SM: You don’t know that until you edit.
JT: You don’t know that until you edit. There’s little bits and pieces we lost along the way. On this one, there wasn’t really that many where you just go, ‘Ugh, I knew this was going to be a problem, and it is’. It was a really positive experience.
SM: I understand your next project has pretty much come together rather quickly. Jeremy Irvine was just announced as the lead. Can you tell us a little bit about The Railway Man?
JT: Colin Firth is also in the film. Colin and Jeremy play a guy called Eric Lomax, and it’s based on a book that he wrote with his experiences as a train enthusiast who ended up on the Burma railway in the second World War, and was tortured very badly by the Japanese. He survived, and kind of has a very, very destroyed emotional life as a result. Through various circumstances, goes back to confront the torturers.
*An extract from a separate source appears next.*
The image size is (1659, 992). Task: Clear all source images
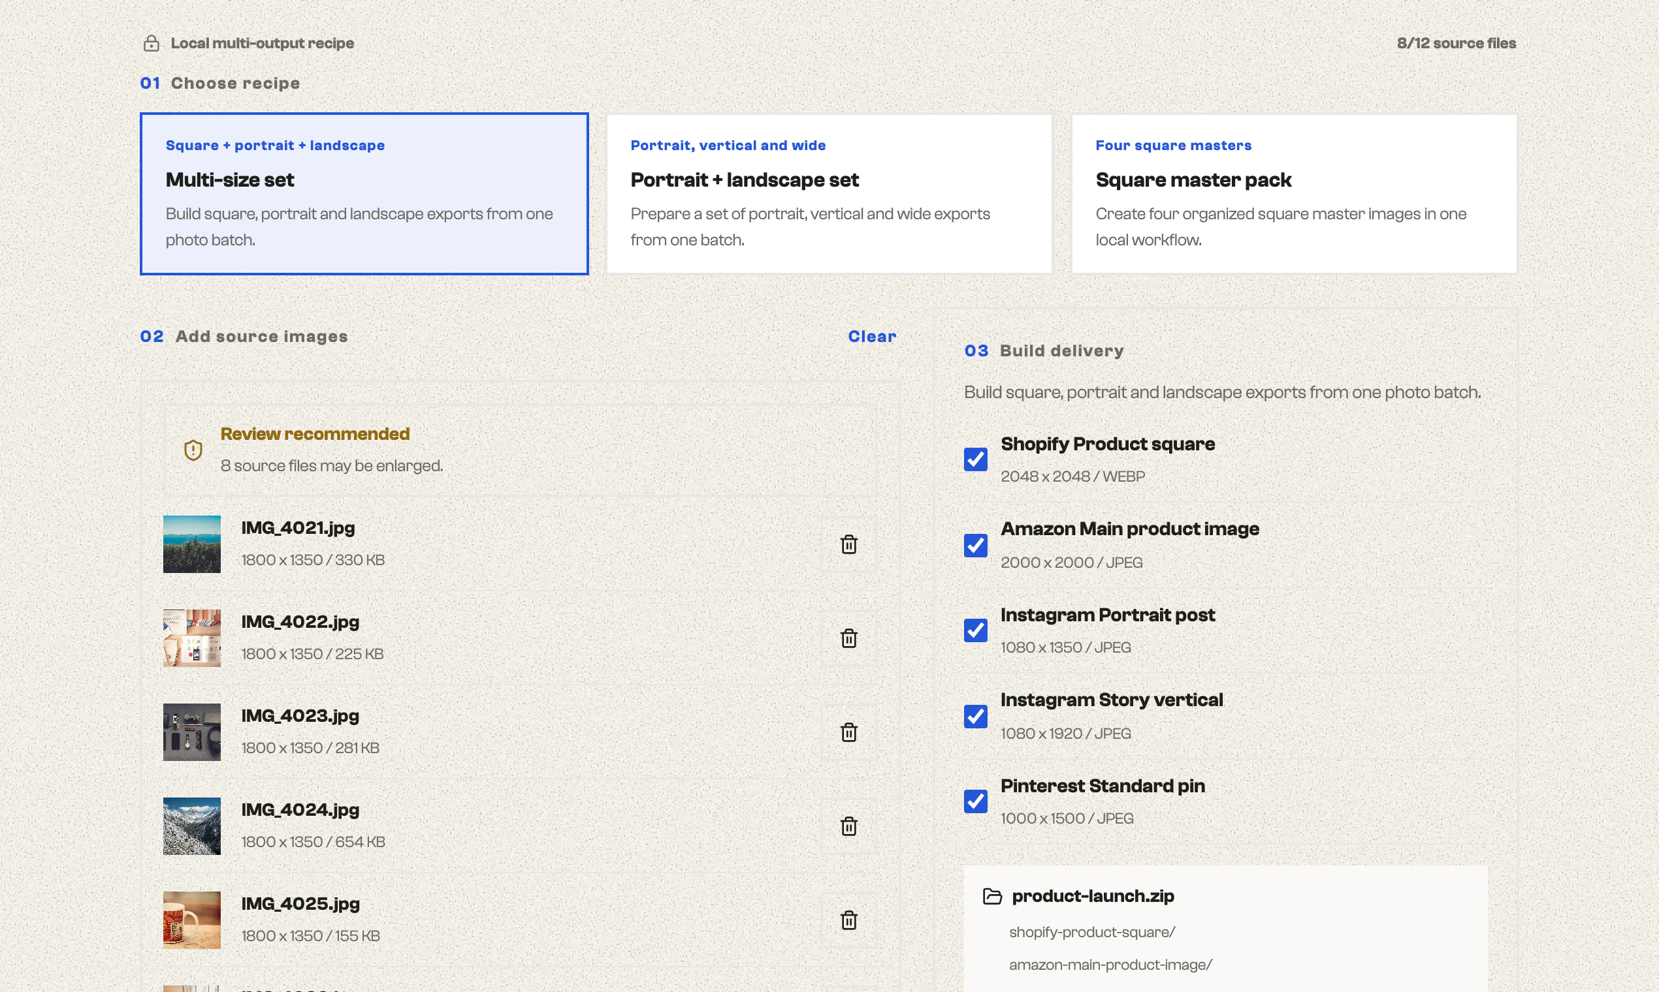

It’s about what happens when that happens. It’s a story of forgiveness. It’s brilliant. It’s an amazing story. But it’s also a love story about this amazing woman who he meets on a train, and this is all real, which only makes it more vivid. Really, she’s a catalyst for so much of what unfolds, and in a sense, saving him from a life of misery.
SM: When do you start rolling on that.
JT: March next year we start shooting.
Burning Man arrives in Australian cinemas November 17.